Problem:
Please copy exactly every line from the one that contains "Screen dimensions: 391x329" to the end of the data below, with both ends included and no other lines.

Saved data entries:
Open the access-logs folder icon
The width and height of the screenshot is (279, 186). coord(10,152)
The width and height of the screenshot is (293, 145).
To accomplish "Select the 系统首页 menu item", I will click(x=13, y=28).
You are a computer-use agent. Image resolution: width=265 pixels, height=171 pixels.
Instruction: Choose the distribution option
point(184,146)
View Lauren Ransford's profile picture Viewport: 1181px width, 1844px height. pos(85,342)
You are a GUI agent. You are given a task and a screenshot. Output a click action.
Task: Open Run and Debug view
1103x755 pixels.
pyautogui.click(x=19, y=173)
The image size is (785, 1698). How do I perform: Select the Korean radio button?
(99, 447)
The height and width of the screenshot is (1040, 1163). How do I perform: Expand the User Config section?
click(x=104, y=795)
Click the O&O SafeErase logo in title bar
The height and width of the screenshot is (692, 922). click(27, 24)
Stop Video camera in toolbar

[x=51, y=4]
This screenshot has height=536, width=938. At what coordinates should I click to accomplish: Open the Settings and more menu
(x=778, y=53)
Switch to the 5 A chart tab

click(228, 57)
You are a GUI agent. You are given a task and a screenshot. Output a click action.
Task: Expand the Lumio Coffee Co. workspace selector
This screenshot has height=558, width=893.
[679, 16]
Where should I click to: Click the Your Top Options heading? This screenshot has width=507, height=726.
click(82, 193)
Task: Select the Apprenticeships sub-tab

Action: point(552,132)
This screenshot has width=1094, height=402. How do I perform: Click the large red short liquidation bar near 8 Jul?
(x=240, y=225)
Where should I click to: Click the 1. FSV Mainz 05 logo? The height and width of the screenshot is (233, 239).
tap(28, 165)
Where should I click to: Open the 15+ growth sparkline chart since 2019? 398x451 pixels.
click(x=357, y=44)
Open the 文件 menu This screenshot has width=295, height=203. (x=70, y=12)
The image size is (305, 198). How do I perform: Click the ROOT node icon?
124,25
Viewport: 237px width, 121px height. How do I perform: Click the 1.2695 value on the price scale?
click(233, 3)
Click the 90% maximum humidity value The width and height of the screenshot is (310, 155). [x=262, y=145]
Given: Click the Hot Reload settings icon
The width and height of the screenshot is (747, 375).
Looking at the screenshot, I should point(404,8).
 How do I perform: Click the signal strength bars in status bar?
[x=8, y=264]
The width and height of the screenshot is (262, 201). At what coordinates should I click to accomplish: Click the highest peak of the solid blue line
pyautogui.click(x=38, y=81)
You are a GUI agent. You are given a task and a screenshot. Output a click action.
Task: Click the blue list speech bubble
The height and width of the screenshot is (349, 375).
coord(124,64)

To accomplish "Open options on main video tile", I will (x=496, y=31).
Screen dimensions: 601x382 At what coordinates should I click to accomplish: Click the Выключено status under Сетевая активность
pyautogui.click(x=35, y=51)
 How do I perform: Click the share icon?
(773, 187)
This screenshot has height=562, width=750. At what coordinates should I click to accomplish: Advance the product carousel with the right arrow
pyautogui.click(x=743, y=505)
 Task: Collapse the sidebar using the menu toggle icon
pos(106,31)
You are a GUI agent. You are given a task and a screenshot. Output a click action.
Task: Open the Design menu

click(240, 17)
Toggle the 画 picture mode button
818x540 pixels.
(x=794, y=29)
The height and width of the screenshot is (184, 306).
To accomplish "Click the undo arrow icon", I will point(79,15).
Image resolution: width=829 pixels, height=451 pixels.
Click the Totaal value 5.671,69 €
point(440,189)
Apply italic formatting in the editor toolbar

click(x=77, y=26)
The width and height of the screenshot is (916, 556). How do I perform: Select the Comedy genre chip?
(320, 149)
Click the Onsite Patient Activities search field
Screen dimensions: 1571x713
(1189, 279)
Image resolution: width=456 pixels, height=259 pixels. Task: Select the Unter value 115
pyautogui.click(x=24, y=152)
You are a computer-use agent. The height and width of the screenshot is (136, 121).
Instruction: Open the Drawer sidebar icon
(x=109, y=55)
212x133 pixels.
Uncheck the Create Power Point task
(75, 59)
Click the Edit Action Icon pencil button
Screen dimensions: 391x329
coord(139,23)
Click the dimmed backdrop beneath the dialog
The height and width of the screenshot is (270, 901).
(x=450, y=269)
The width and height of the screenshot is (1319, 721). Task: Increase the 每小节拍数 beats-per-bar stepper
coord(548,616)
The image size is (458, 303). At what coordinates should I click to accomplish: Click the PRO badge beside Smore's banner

Task response:
Screen dimensions: 391x329
coord(139,23)
Click the dimmed backdrop beneath the dialog
The height and width of the screenshot is (270, 901).
(x=450, y=269)
The width and height of the screenshot is (1319, 721). Task: Increase the 每小节拍数 beats-per-bar stepper
coord(548,616)
The image size is (458, 303). At what coordinates should I click to accomplish: Click the PRO badge beside Smore's banner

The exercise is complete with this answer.